**Exercise material:**

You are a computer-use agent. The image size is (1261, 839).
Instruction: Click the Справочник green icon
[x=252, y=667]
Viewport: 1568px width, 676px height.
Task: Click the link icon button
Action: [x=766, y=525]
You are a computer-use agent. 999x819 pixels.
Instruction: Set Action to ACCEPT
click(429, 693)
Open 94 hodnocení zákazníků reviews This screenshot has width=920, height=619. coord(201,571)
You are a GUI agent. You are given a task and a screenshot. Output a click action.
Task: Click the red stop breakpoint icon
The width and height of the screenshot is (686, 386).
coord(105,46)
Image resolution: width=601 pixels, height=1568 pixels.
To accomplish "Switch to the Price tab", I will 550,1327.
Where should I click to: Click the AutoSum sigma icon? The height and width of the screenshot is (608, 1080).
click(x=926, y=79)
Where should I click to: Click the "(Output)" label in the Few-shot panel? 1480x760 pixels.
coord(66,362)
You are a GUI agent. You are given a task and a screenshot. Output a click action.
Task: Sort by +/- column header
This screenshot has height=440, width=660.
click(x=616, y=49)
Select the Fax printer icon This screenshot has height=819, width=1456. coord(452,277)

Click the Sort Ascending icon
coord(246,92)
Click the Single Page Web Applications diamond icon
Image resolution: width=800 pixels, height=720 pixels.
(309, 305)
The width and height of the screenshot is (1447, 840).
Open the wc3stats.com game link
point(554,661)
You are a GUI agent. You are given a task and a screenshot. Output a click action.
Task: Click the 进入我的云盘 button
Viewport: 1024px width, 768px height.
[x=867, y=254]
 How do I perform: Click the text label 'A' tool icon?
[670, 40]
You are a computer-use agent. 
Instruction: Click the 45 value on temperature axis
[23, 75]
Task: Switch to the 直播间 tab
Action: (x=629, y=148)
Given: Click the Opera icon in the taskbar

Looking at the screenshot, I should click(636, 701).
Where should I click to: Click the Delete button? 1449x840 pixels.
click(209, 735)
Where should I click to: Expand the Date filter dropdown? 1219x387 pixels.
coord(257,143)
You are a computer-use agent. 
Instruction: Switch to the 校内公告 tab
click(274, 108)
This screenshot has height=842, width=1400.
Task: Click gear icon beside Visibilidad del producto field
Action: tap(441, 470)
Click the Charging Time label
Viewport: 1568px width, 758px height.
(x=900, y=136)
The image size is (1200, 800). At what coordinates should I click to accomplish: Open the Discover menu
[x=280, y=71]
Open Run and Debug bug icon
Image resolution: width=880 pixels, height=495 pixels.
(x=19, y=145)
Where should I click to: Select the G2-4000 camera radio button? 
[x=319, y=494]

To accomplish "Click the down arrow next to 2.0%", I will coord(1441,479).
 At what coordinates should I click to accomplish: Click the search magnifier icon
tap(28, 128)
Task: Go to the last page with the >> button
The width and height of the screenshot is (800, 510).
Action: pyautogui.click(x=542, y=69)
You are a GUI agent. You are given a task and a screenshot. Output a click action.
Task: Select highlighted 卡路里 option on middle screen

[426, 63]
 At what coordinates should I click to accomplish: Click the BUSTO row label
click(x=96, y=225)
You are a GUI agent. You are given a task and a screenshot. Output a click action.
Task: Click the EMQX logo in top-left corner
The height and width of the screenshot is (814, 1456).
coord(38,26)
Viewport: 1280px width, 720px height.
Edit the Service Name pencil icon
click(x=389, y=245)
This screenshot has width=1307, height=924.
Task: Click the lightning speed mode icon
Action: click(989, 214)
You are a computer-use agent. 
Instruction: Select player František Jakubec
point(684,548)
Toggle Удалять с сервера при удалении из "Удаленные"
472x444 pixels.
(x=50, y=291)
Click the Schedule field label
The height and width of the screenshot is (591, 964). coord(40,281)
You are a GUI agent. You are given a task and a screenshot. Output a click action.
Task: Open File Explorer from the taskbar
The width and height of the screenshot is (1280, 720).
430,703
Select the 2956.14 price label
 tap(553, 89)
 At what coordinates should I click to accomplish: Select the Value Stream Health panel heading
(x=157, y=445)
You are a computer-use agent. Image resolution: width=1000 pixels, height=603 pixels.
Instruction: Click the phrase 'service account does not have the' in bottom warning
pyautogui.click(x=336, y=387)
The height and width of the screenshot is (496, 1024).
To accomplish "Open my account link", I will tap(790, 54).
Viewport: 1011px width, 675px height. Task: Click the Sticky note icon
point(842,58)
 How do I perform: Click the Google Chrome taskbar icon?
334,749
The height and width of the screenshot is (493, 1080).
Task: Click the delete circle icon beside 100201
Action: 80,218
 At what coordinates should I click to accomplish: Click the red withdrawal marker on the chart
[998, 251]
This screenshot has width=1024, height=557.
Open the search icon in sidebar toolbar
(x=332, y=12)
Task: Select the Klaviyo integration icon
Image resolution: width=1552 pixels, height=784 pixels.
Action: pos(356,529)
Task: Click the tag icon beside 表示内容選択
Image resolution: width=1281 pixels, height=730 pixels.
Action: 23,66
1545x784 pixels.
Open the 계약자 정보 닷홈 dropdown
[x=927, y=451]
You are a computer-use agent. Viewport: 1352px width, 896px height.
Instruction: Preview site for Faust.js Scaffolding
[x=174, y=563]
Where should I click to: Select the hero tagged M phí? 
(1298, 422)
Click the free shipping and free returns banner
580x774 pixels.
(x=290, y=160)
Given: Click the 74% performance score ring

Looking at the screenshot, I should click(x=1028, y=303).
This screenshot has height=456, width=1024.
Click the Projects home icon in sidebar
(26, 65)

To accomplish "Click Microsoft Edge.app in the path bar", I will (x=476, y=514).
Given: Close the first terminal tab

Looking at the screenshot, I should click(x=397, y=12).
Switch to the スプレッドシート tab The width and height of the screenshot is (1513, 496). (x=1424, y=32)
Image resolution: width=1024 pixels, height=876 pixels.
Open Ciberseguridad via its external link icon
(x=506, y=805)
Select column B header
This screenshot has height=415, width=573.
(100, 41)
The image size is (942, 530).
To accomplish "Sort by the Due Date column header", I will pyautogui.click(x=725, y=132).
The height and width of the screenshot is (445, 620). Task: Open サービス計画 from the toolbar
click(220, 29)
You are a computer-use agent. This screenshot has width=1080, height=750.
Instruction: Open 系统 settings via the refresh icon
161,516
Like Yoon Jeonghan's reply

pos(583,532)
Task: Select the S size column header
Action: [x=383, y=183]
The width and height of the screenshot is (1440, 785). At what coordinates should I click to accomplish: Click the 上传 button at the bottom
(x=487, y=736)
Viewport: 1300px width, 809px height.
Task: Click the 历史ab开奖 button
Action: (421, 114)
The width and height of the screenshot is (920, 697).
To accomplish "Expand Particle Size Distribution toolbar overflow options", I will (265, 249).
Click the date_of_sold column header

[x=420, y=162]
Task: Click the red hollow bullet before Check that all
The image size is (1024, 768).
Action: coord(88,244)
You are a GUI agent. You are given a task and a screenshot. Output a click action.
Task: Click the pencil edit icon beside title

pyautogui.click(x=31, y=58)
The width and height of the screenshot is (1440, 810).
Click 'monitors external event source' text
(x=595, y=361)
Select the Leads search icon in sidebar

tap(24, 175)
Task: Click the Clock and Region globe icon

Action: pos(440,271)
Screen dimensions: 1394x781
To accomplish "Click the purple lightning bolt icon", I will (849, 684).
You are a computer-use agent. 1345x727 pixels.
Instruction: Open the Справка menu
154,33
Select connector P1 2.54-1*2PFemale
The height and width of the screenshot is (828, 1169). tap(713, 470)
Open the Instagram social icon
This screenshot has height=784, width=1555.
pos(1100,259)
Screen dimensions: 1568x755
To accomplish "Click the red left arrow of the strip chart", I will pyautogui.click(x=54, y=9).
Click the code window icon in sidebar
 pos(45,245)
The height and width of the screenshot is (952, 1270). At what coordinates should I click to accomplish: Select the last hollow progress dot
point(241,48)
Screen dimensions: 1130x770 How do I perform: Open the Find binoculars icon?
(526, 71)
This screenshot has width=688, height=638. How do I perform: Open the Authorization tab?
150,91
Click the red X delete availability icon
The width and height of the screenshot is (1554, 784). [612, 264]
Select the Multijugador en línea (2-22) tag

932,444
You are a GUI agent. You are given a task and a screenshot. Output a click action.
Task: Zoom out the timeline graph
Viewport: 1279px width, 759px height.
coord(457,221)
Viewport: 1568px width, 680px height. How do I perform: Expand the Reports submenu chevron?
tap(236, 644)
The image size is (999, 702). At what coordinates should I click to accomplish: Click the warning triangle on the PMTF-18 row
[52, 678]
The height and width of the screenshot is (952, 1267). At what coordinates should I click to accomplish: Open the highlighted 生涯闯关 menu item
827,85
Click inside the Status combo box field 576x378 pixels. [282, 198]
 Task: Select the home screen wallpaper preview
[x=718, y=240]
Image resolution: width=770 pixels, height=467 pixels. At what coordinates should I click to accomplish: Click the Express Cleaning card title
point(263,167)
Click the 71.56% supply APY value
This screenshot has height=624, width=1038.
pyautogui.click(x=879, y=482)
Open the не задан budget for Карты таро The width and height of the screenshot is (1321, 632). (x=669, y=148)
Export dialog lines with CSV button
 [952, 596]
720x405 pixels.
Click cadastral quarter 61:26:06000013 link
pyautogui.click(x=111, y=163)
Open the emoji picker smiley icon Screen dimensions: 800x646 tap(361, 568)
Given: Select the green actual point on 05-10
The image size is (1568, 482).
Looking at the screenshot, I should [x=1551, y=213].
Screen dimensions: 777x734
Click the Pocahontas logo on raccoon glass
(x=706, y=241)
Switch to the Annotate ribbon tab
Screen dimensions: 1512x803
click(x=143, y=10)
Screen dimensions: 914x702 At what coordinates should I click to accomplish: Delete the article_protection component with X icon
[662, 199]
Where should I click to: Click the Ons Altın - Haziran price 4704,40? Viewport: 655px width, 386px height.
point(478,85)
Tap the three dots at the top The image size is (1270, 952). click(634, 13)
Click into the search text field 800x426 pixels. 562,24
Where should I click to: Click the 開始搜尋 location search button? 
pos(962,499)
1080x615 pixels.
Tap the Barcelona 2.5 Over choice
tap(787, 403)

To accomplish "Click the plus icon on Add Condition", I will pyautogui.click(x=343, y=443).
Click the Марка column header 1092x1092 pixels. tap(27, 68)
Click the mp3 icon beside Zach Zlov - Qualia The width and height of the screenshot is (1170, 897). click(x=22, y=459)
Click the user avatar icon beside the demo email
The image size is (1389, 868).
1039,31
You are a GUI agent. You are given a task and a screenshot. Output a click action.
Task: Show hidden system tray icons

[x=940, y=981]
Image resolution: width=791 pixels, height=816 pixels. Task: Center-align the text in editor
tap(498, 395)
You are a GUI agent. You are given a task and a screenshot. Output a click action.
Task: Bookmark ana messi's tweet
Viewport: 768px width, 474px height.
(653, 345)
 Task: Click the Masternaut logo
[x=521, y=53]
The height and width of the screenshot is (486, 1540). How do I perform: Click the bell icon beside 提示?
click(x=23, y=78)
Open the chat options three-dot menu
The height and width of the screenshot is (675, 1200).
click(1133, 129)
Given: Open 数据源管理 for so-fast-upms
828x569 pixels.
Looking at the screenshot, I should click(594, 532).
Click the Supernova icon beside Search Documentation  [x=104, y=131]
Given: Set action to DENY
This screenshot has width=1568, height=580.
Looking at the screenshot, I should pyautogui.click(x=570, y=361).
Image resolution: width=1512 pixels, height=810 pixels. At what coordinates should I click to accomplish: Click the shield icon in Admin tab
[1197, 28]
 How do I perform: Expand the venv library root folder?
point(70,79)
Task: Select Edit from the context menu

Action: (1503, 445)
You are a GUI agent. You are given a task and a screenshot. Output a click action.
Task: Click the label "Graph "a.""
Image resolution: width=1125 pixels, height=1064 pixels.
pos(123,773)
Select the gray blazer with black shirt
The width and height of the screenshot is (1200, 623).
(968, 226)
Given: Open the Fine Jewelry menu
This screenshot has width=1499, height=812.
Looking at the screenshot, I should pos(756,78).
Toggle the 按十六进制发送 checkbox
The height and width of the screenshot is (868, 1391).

**Do this:**
In the data, from the line with "Given: Click the Opera icon in the taskbar" up to and including the line with "The height and width of the screenshot is (591, 964).", change "Instruction" to "Command" and output those lines with everything else unchanged.

**Right answer:**
Given: Click the Opera icon in the taskbar

Looking at the screenshot, I should click(636, 701).
Where should I click to: Click the Delete button? 1449x840 pixels.
click(209, 735)
Where should I click to: Expand the Date filter dropdown? 1219x387 pixels.
coord(257,143)
You are a computer-use agent. 
Command: Switch to the 校内公告 tab
click(274, 108)
This screenshot has height=842, width=1400.
Task: Click gear icon beside Visibilidad del producto field
Action: tap(441, 470)
Click the Charging Time label
Viewport: 1568px width, 758px height.
(x=900, y=136)
The image size is (1200, 800). At what coordinates should I click to accomplish: Open the Discover menu
[x=280, y=71]
Open Run and Debug bug icon
Image resolution: width=880 pixels, height=495 pixels.
(x=19, y=145)
Where should I click to: Select the G2-4000 camera radio button? 
[x=319, y=494]

To accomplish "Click the down arrow next to 2.0%", I will coord(1441,479).
 At what coordinates should I click to accomplish: Click the search magnifier icon
tap(28, 128)
Task: Go to the last page with the >> button
The width and height of the screenshot is (800, 510).
Action: pyautogui.click(x=542, y=69)
You are a GUI agent. You are given a task and a screenshot. Output a click action.
Task: Select highlighted 卡路里 option on middle screen

[426, 63]
 At what coordinates should I click to accomplish: Click the BUSTO row label
click(x=96, y=225)
You are a GUI agent. You are given a task and a screenshot. Output a click action.
Task: Click the EMQX logo in top-left corner
The height and width of the screenshot is (814, 1456).
coord(38,26)
Viewport: 1280px width, 720px height.
Edit the Service Name pencil icon
click(x=389, y=245)
This screenshot has width=1307, height=924.
Task: Click the lightning speed mode icon
Action: click(989, 214)
You are a computer-use agent. 
Command: Select player František Jakubec
point(684,548)
Toggle Удалять с сервера при удалении из "Удаленные"
472x444 pixels.
(x=50, y=291)
Click the Schedule field label
The height and width of the screenshot is (591, 964). coord(40,281)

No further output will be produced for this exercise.